UD Yiddish YiTB
Language: Yiddish (code: yi)
Family: IE
This treebank has been part of Universal Dependencies since the UD v2.17 release.
The following people have contributed to making this treebank part of UD: Kirk Andrews.
Repository: UD_Yiddish-YiTB
Search this treebank on-line: PML-TQ
Download all treebanks: UD 2.17
License: CC BY-SA 4.0
Genre: grammar-examples, learner-essays, bible, wiki, fiction, nonfiction, spoken, web
Questions, comments? General annotation questions (either Yiddish-specific or cross-linguistic) can be raised in the main UD issue tracker. You can report bugs in this treebank in the treebank-specific issue tracker on Github. If you want to collaborate, please contact [m • kirkandrews (æt) gmail • com]. Development of the treebank happens directly in the UD repository, so you may submit bug fixes as pull requests against the dev branch.
| Annotation | Source |
|---|---|
| Lemmas | assigned by a program, not checked manually |
| UPOS | annotated manually, natively in UD style |
| XPOS | not available |
| Features | not available |
| Relations | annotated manually, natively in UD style |
Description
YiTB is a treebank of linguistically annotated Yiddish data in the Universal Dependencies framework, created via a bootstraping machine learning method. A total of 27,872 tokens are currently in the treebank from a variety of sources and textual genres.

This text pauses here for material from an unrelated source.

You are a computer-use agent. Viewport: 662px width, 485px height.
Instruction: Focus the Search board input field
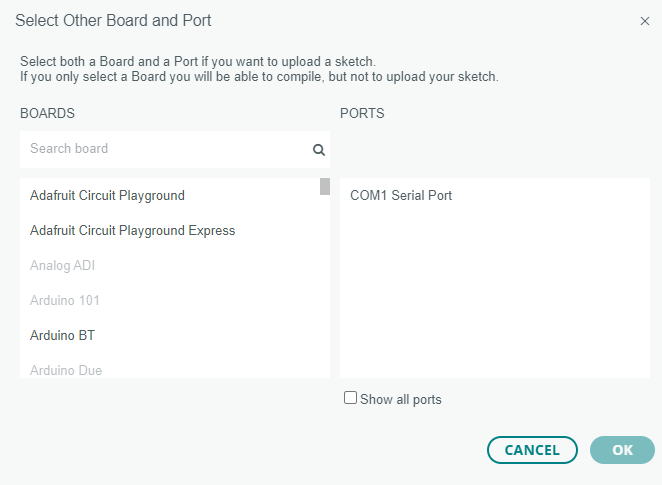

Yiddish is classified as a West Germanic language, although it includes many elements from Semitic and Slavic languages as well. It is written in a modified Hebrew alphabet. Yiddish is structurally similiar to German, but it also consists of many interesting structures not found in other Germanic languages, such as periphrastic verbs.
There are a total of 27,872 tokens in the treebank. Roughly 60% of these stem from the Tatoeba source and consist of short sentences provided by both native and non-native speakers of Yiddish. It must be noted that there are occasional grammatical errors in these sentences, such as the use of the auxiliary zayn ‘be’ instead of hobn ‘have’ in past tense constructions of periphrastic verbs formed with the verb zayn, as well as incorrect syntax of periphrastic verbs which have an underlying complement-head (OV) order and do not follow the typical order expected of an SVO language like Yiddish. This appears to be a common mistake of intermediate L2 Yiddish speakers. The remainder 40% of tokens stem from a variety of native speaker texts and genres. The various source texts and genres are shown below.
Lemmas and transliterations into Latin script are provided as well by self-made models but are not 100% accurate. The transliteration model, which can be accessed here, was trained on wiktionary and transliterated Bible data. The lemmatization model was trained on wiktionary data and can be found here. Translations are not provided at this time, but a model trained on Tatoeba sentences and parallel Bible verses is accessible here. Morphological features are also not included at this time.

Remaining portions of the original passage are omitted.